Será por eso de que la historia no se repite, pero rima, y como decía Cuerda,  llegan las mentiras activas que imponen  quienes tienen en sus manos la interpretación oficial de la realidad. Para ello, amén de una búsqueda irrefrenable de réditos electorales, es pertinente manipular la realidad. Si bien lo primero ha permitido a miles de preconstitucionales salir por fin del armario, para lo segundo se requiere la connivencia de medios y  de la población.
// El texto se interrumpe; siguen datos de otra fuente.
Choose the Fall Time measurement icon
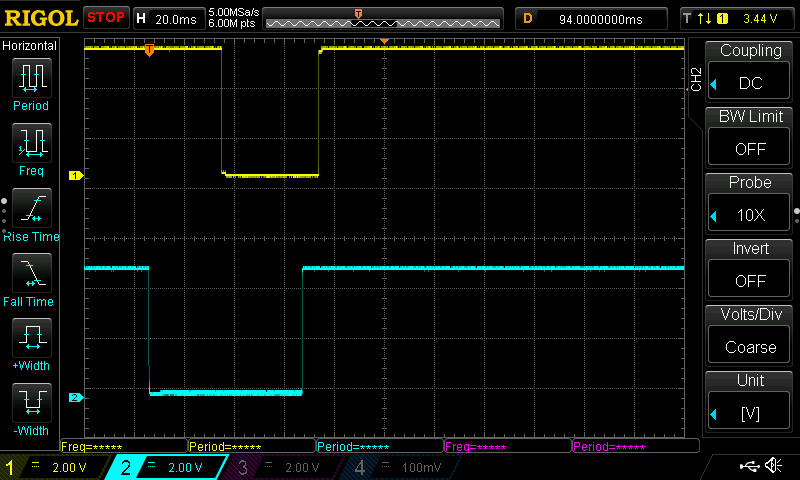The height and width of the screenshot is (480, 800). [x=31, y=273]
Consiste en manipular las palabras hasta que, de tan aseadas y maquilladas, huelan a colonia: las putas serán trabajadoras sexuales, la emigración, movilidad exterior y la censura, un pin. Como bien saben los trileros del lenguaje, al utilizar un vocabulario agresivo se activa el sistema límbico y afloran las emociones, por lo que hay que  narcotizar esa parte del cerebro para  poder encontrar  palabras asépticas, dóciles y biempensantes, no olvide que los ofendiditos están todo el día afilando el cuchillo. Eso sí,  lo realmente conveniente para  su ego y la paz social   es  quedarse quieto en casa frente a una pantalla, canalizando la protesta  a través de  redes sociales, imprescindibles memes y prensa amiga: pen y circo. 

De vez en cuando aparece un político mirando al infinito dispuesto a salvar al cine, a la cultura, a la educación y, ya puestos, a la humanidad entera (ya se habrá enterado  que   entre meteoritos, virus y separatistas tenemos las horas contadas). Y es entonces cuando recuerdo al Negro Enrique y aquella  Guerra de las Malvinas que se jugó a dos vueltas. En la primera ganó el Reino Unido y como en la cúpula del trueno, entraron dos gobiernos  y salió  uno. La Tatcher sería reelegida sin despeinarse, pues la gente normal en general, e incluso los británicos en particular, prefieren ganar que perder, aunque no sepan quién la paga, léase brexit. A la dictadura cívico-militar argentina (solo Cachitos ha sido capaz de juntar nombres y adjetivos con tanta gracia) le paso como a todas las dictaduras, que solo saben  terminar o empezar con una guerra. La vuelta fue contra Inglaterra, en  emocional sinécdoque,  en el Estadio Azteca durante el Mundial de Fútbol México 86. Con Argentina jugaba un tal Maradona. El primer gol de Argentina lo metió de un manotazo. Tampoco hay que rasgarse las vestiduras: fue voleibol, no balonmano. Galeano dijo que aquel gol era, por el momento, la única certeza de la existencia de Dios. Y que aún queden ateos… El segundo gol fue aún mejor y consagró la justicia poética: Maradona recibió un pase de Enrique, todavía en su campo, e hizo algo que solo el locutor Hugo Morales sabía, en concreto desde que era pequeño. El 10 atacaba con el balón cosido al pie  mientras Valdano corría a unos cinco metros de él, más por ver de cerca la jugada que por si le pasaba la pelota, que menudo marrón.  Cuando Shilton  vio de frente  a Maradona hizo lo que habían hecho sus compañeros: tirarse al suelo. No ha vuelto a haber tantos ingleses tumbados en pantalón corto hasta Magaluf. Pues bien, el finísimo Negro Enrique,   irónico trasunto de esos políticos iluminados,  afirmó en el vestuario: “con el pase que le di, si no hacía el gol era para matarlo”. Qué grande. Piense en esa frase cada vez que un político diga defender la educación y la cultura. 

Y yo que quería hablar del significado de las palabras, pero me pasa como a los grandes patriotas, que hablan de España, pero tienen Suiza en la cabeza.